Finalmente, enquanto boa parte da massa tricolor esfria a cabeça, surpreendo-me com uma certa “nota de ira”, provando que alguém na torcida ainda se encontra chateado com algo… como não sou “proprietário” deste site, apenas um orgulhoso colaborador, não entrarei no mérito da pertinência ou da justeza do que comentaram os seus editores. Contudo, eu, por “não residir em Salvador”, tenho a obrigação moral de dar a minha resposta dentro do que me cabe: primeiramente, moro em Brasília-DF há oito anos, sou servidor concursado e aqui lotado, mas mesmo assim há uma coisa que não sai de cada pessoa, ou da maioria delas, por mais que você passe sua vida inteira fora, que são os seus valores, sua cultura e suas raízes. Portanto, a autoridade que tenho para comentar neste site (para o qual fui convidado) é a mesma de qualquer torcedor que se interesse pelo seu clube e que tenha um mínimo de capacidade de escrita.

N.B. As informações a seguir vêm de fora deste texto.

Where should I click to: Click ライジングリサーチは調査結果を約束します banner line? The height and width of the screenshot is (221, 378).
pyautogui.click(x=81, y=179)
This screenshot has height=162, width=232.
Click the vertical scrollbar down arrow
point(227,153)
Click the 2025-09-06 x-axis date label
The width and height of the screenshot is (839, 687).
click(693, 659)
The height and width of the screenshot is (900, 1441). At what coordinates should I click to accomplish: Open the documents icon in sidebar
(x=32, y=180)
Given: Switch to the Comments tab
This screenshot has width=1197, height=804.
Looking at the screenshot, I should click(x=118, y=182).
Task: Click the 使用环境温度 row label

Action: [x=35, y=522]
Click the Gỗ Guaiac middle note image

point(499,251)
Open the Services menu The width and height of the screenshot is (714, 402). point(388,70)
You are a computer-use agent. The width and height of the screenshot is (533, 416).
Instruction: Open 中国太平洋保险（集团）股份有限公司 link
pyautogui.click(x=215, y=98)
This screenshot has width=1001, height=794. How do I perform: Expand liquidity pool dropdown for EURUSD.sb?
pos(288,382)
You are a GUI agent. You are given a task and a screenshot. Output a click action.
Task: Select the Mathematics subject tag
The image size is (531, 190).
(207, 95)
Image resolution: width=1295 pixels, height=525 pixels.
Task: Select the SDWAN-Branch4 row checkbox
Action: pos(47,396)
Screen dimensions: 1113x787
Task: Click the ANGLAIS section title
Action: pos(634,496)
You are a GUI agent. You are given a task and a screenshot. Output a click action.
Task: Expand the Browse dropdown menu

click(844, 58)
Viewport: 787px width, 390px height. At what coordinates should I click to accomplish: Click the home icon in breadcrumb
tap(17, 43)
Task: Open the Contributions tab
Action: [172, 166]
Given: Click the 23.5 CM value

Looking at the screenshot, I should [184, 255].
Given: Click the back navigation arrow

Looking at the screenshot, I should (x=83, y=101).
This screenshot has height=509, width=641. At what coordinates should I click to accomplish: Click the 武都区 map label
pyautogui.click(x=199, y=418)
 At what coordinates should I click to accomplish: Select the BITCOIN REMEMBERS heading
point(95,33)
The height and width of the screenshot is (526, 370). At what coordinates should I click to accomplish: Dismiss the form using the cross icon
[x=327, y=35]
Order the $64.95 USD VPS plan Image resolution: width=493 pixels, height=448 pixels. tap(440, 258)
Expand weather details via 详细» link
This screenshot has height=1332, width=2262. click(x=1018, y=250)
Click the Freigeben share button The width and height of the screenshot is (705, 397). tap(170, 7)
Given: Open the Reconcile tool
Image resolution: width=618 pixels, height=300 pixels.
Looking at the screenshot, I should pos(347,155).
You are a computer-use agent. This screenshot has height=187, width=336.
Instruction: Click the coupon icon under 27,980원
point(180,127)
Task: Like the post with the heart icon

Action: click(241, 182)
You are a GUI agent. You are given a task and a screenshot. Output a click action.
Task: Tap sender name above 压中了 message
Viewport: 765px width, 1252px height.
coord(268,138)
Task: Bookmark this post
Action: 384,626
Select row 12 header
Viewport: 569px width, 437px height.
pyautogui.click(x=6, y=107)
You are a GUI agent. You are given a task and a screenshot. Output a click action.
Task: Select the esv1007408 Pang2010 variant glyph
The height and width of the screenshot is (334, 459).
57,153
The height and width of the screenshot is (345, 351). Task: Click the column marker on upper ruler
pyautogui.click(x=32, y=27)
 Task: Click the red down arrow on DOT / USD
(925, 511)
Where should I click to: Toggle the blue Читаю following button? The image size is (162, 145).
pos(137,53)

Em segundo lugar, sugiro deixar a ira (palavra empregada com grande viés intimidatório) de lado, usar a razão e um pouco de neutralidade no trato com as pessoas, reconhecer que este carnaval já teve seu fim, e entender que o maior “sem vergonha” dessa história toda não é o Fulano que enchia a cara na avenida e nem o “joelho de Pantico”, mas o empregador destes atletas de salários mensais maiores do que o valor da minha casa comprada com 3 anos de trabalho duro, os quais não pediram certamente para serem empregados. Ademais, está na hora de tomar uma posição mais concreta por um Bahia grande, a fim de que vexames como o recente possam acontecer o mínimo possível.
Falo do mínimo possível, porque o Palmeiras está aí que não me deixa mentir. E a História demonstra que os vexames no Bahia têm acontecido com muita frequência.
Cabe, inclusive, a todo torcedor que se interessa pelo Bahia não a luta pela simples substituição de nomes, e sim pela substituição de paradigmas.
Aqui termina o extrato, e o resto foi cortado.